Podría decir tranquilamente “soy así, ya fue, no le puedo caer bien a todo el mundo”, lo que es una verdad incuestionable. Por ejemplo, Trump no hace discursos para ganar votos, sino para contentar a su base de votantes, y Milei no quiere ganar amigos, sino contentar a los que una militante suya señaló como “personas desesperadas que quieren pertenecer a algo”. Y si bien hay dichos sobre que todo en la vida es política, prefiero estar en el lado Kissinger de la vida, es decir, con una idea firme de lo que quiero, pero dispuesto a negociar para obtenerlo.
No cambiar es una excusa
“Soy muy viejo para cambiar” es una frase repetida en las salas de terapia psicoanalítica. Tristemente, tiene muy poco de verdad. No es tanto la edad, sino más bien las costumbres arraigadas las que no nos dejan pensar en un “yo” diferente.
Vos sabés que es una excusa, que ser consciente de determinados comportamientos es el primer paso para corregirlos en el sentido que uno quiera. En ese sentido, la reflexión cobra un papel fundamental, al igual que tener un feedback externo sobre tales comportamientos, aunque es verdad que pedirlo en exceso puede ser visto como una señal de debilidad.
Ningún líder logró nada por ser una caricatura exagerada: en la privacidad de sus teléfonos son mucho más cautos al hablar, además de que dependen de equipos que logran cerrar negociaciones importantes. Es como pensar que Javier Milei es quien dicta las medidas económicas, cuando en realidad el más reflexivo Luis Caputo es quien lleva adelante las negociaciones.
Una persona cauta no reacciona en caliente, por mucho que crea que el otro dice una idiotez insoslayable. Mantiene la calma y responde sin hacer sentir a su interlocutor como alguien inferior, sino más bien como un par con el que quiere compartir una finalidad.
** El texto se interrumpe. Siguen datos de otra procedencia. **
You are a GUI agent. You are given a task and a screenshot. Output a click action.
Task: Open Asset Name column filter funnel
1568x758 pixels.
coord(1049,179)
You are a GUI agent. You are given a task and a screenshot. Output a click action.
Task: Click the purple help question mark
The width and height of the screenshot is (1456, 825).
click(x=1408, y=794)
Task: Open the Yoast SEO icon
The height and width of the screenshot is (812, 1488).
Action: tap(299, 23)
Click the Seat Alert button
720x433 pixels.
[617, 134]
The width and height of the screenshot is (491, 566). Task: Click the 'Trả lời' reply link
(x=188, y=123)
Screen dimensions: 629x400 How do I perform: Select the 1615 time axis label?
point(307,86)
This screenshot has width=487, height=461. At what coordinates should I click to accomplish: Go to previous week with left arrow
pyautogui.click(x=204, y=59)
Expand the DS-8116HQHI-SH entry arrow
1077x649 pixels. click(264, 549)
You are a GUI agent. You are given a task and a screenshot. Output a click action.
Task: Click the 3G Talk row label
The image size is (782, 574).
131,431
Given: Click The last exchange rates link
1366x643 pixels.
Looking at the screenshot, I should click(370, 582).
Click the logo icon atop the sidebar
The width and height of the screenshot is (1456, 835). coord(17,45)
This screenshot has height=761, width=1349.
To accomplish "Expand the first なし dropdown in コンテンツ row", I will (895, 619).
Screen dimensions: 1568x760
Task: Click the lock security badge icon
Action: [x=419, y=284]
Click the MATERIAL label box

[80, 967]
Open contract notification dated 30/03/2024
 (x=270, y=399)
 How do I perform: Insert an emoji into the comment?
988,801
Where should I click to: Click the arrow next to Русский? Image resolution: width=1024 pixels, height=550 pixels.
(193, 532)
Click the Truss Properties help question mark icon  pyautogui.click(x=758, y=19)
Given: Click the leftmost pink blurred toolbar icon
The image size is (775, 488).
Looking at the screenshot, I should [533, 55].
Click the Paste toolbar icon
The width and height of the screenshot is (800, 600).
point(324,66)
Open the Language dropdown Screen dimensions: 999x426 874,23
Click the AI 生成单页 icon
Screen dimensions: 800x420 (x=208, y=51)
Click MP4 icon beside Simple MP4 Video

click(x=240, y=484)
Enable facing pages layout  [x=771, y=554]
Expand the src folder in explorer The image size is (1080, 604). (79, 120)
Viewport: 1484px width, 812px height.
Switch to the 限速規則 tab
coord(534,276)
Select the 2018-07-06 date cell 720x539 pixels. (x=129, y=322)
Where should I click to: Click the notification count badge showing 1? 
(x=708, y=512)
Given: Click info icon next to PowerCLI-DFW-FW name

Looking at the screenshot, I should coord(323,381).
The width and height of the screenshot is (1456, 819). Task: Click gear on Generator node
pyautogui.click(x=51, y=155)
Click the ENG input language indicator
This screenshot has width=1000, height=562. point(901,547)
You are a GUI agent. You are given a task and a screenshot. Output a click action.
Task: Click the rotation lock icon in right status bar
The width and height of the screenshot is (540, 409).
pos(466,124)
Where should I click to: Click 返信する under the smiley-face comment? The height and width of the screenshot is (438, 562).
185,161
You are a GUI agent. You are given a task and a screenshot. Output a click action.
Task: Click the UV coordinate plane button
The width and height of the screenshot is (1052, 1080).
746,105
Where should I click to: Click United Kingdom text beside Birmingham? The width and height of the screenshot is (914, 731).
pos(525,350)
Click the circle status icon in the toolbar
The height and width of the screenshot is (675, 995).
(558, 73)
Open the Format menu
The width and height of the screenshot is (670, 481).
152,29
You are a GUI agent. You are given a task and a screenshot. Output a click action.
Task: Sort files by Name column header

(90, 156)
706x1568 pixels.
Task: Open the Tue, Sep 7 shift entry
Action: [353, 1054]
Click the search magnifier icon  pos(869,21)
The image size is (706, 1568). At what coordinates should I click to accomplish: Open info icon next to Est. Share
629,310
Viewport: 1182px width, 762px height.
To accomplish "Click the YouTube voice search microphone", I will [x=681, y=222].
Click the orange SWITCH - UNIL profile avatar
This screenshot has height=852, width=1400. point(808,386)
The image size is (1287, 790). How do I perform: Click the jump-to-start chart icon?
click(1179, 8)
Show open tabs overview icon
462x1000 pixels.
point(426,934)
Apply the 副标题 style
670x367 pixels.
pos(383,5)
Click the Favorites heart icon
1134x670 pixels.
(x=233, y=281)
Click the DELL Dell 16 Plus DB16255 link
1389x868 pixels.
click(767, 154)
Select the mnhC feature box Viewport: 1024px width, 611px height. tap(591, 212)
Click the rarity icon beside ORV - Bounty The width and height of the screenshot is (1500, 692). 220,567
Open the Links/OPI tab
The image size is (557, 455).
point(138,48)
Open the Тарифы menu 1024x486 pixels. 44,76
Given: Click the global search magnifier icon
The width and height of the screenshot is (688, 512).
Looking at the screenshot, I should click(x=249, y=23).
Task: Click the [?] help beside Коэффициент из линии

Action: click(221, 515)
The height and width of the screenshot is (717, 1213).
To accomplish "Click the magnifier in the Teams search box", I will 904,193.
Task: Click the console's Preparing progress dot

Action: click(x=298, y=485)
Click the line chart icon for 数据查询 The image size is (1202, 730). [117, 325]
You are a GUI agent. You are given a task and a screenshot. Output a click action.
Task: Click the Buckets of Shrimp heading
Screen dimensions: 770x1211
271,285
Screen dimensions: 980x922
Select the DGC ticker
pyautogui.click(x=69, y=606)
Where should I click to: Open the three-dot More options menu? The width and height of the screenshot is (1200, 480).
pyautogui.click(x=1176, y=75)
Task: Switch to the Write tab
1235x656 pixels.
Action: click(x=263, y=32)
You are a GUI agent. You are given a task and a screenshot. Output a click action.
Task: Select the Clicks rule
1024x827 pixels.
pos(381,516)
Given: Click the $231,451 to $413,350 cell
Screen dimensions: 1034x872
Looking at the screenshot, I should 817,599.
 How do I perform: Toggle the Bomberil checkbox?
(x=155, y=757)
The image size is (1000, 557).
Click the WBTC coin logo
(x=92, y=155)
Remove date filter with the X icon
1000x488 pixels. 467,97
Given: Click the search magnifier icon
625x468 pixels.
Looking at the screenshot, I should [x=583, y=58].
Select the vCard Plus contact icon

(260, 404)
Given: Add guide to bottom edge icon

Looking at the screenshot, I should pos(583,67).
Y es difícil. A veces nuestra contraparte resulta ser un idiota insoslayable en el ámbito en el que lo conocemos. Y las razones pueden ser varias: no le gusta su trabajo, está preocupado porque no llega a fin de mes, su equipo de fútbol no viene bien, a su mujer le da lo mismo decirle algo lindo que lavar la ropa. Las excusas pueden ser miles.
Pasa por nosotros tragar saliva, hacer nuestra mejor cara de póker y decir: “Ok, entiendo lo que decís, dejame pensarlo y vuelvo con una mejor propuesta”. Eso es infinitamente mejor que quedar como alguien odioso y repulsivo.
Gracias Delfi por la semilla que generó esta nota.